*** Opening of Source information ***

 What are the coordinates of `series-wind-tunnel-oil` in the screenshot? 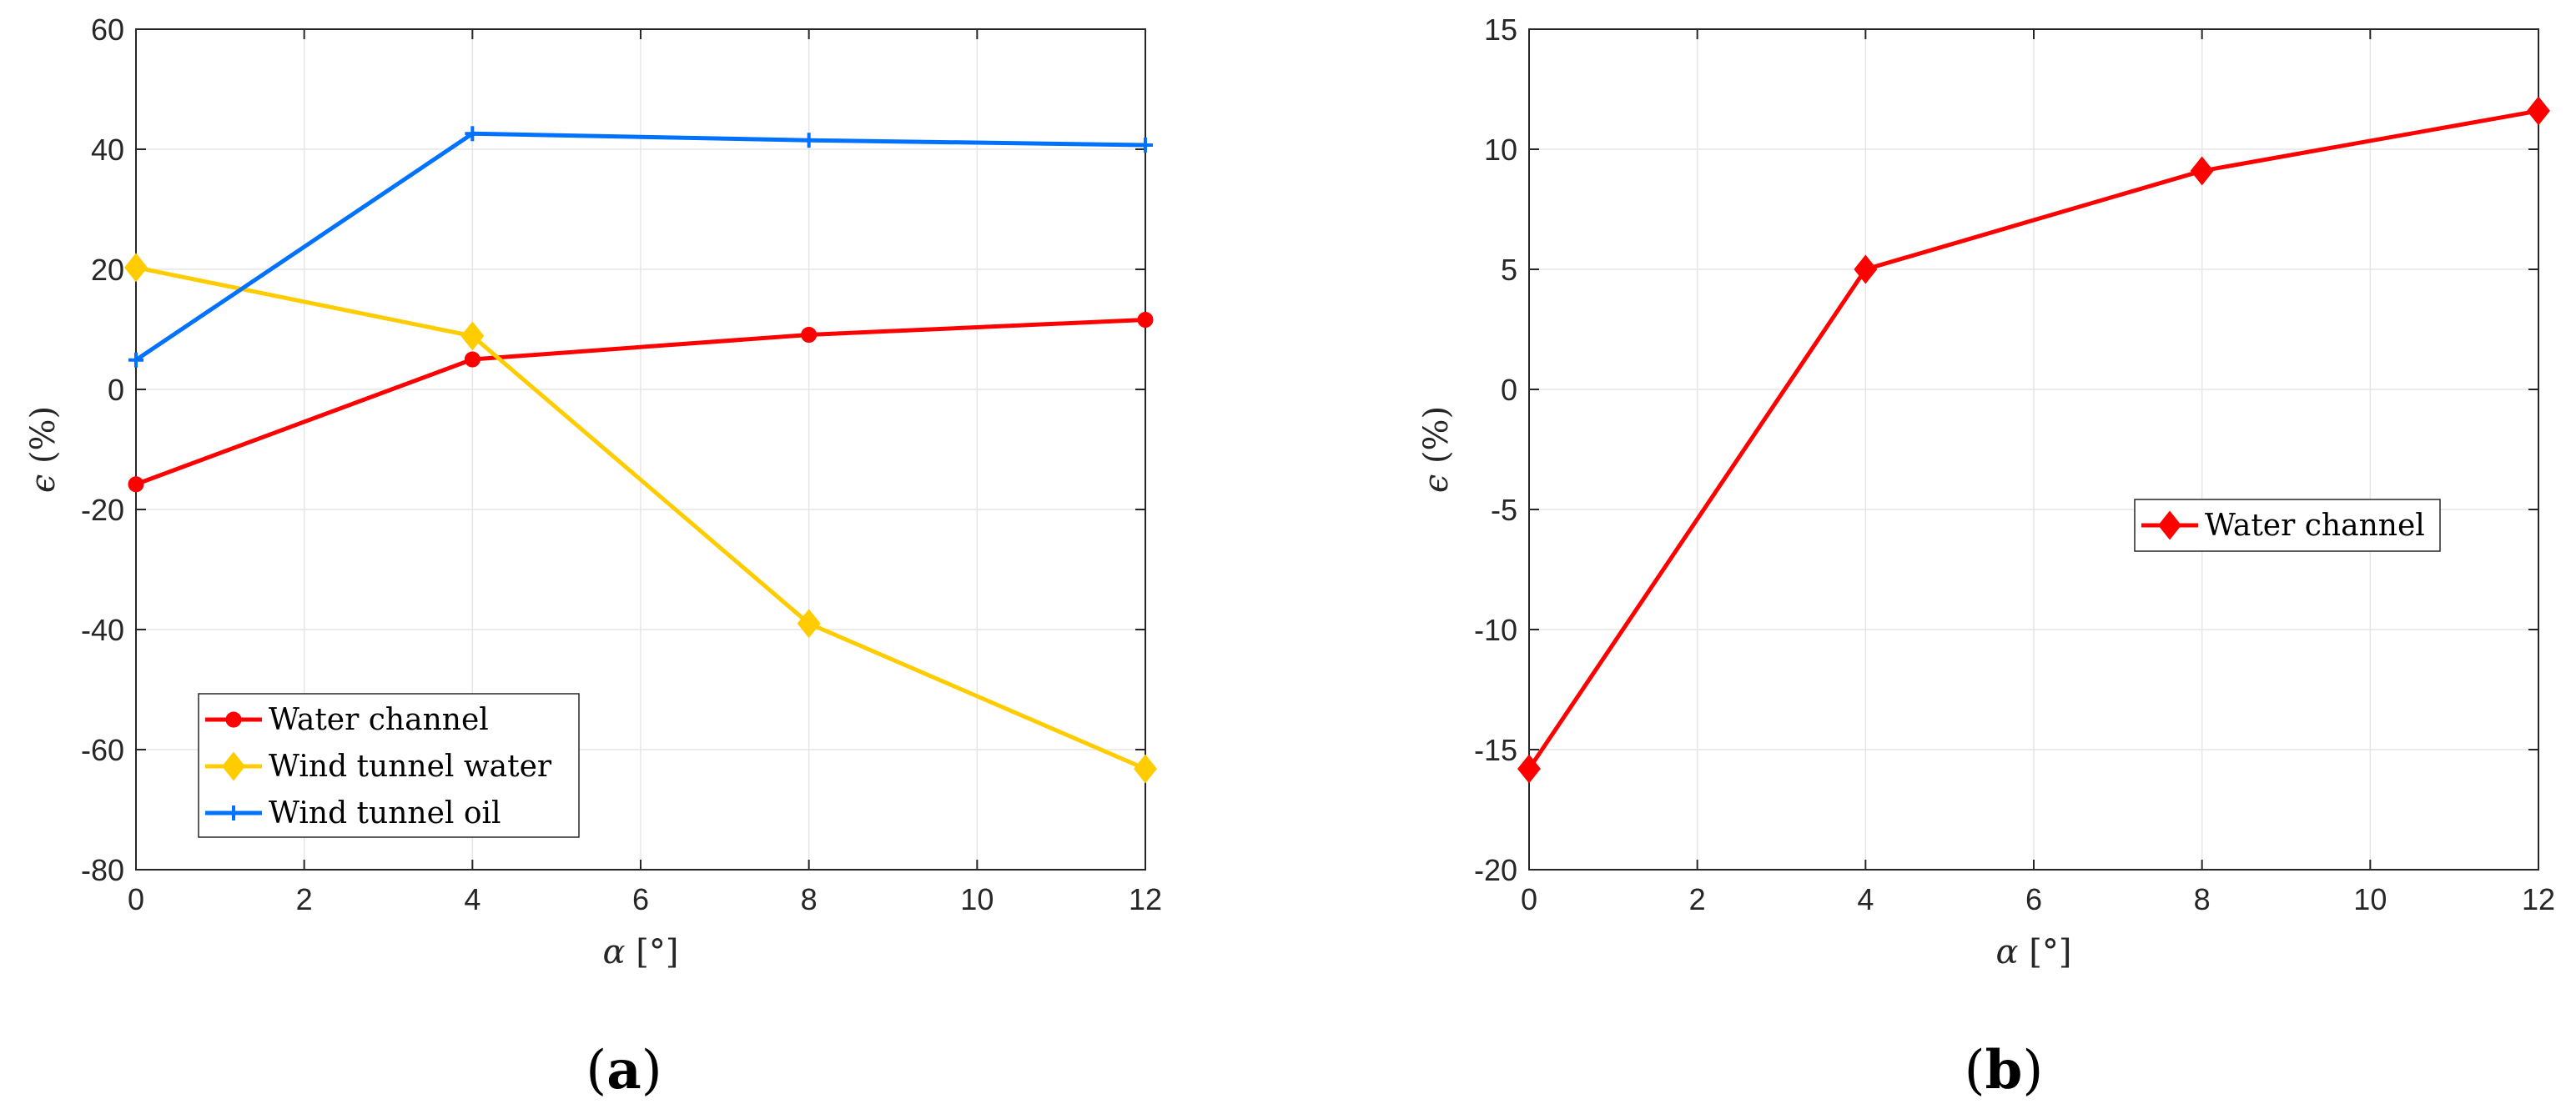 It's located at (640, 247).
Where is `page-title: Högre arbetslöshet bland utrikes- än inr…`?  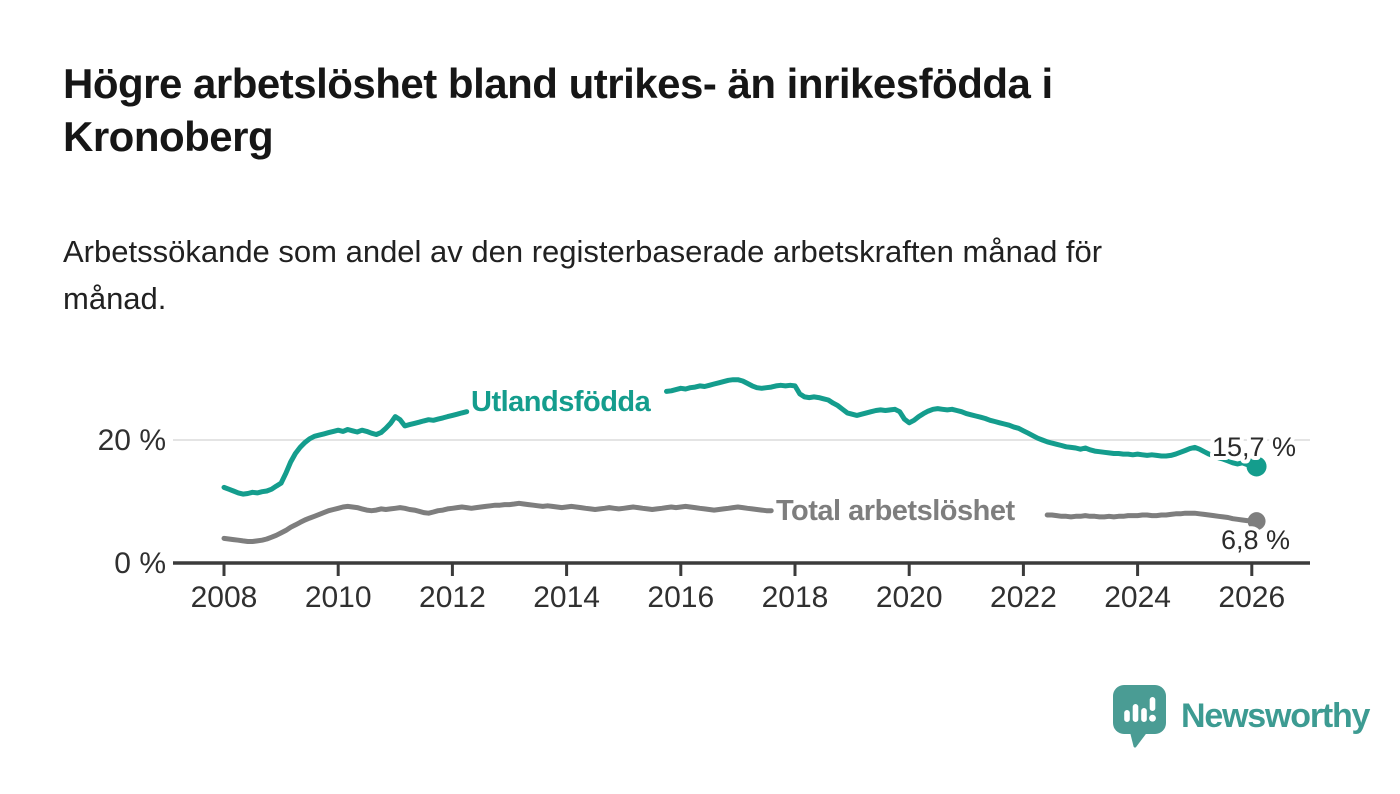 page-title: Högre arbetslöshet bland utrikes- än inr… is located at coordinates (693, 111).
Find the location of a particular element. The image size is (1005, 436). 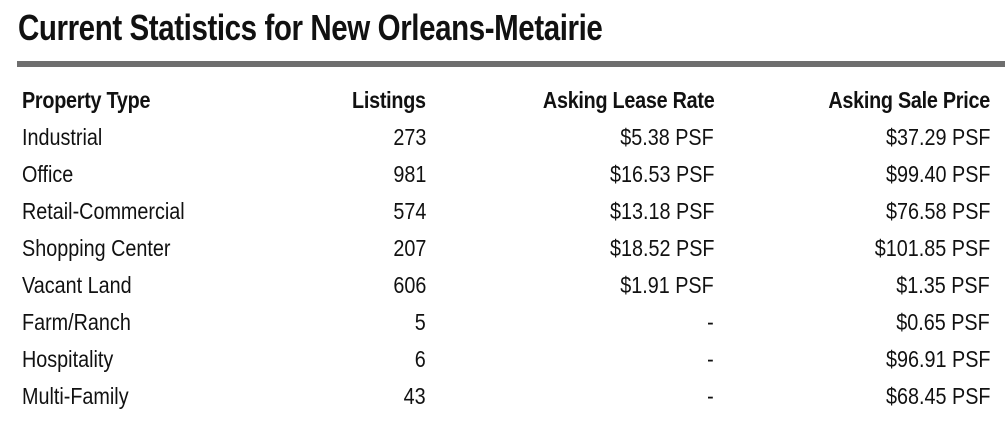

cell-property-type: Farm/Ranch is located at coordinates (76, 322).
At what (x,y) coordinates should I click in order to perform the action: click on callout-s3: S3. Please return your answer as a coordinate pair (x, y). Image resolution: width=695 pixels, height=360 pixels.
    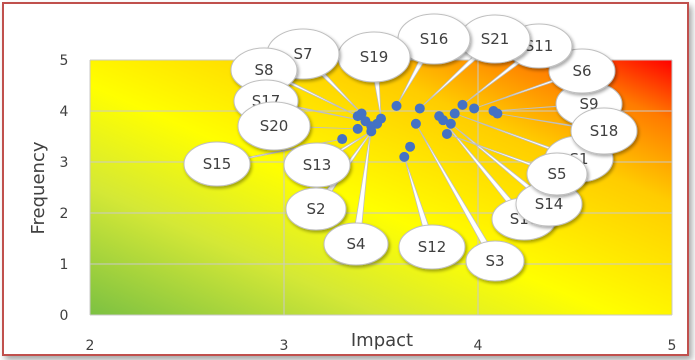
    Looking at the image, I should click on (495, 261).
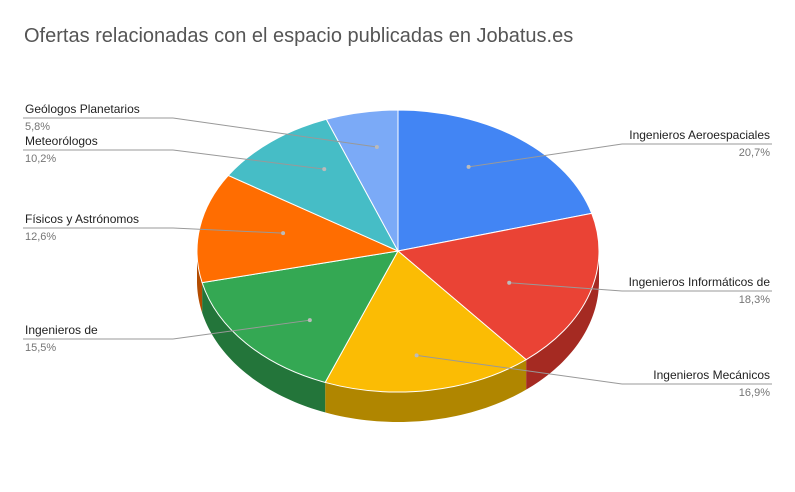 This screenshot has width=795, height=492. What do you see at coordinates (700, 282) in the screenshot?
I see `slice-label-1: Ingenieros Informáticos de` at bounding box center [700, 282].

*** Close of Source information ***

▶ To do
List each line in the stored records above that contains the word "should".

▶ Solution for this task
At what (x,y) coordinates should I click in order to perform the action: click on callout-s3: S3. Please return your answer as a coordinate pair (x, y). Image resolution: width=695 pixels, height=360 pixels.
    Looking at the image, I should click on (495, 261).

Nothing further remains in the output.